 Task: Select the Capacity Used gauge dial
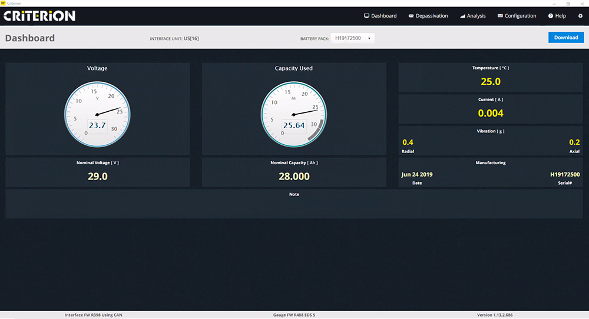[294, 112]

□ □ □ □ □ □ □

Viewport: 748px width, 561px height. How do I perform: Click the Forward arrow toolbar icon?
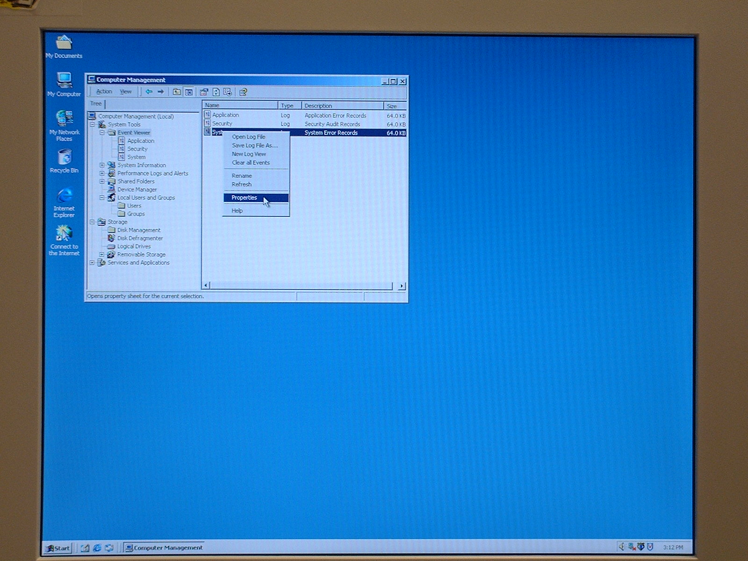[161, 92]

□ □ □ □ □ □ □

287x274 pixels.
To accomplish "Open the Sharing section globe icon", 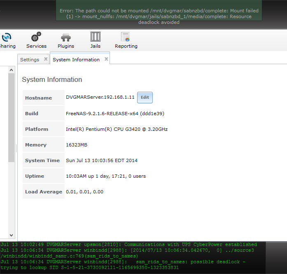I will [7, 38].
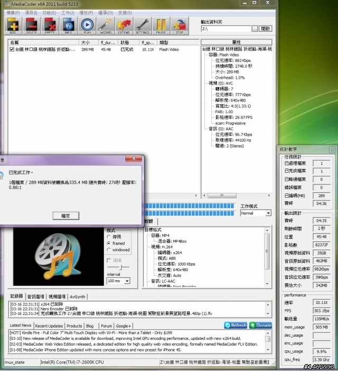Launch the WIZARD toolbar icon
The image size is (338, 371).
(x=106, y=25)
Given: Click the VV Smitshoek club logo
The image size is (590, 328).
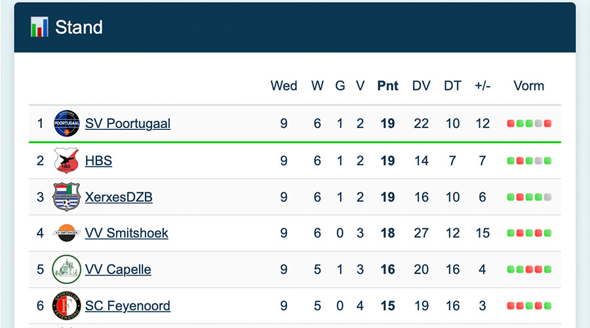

□ □ □ □ □ □ □

REQUIRED WORK:
The lines to extract from the data above begin with the line containing "Given: Click the VV Smitshoek club logo" and end with the line containing "The image size is (590, 328).". Extract them exactly, including both.

TASK RESPONSE:
Given: Click the VV Smitshoek club logo
The image size is (590, 328).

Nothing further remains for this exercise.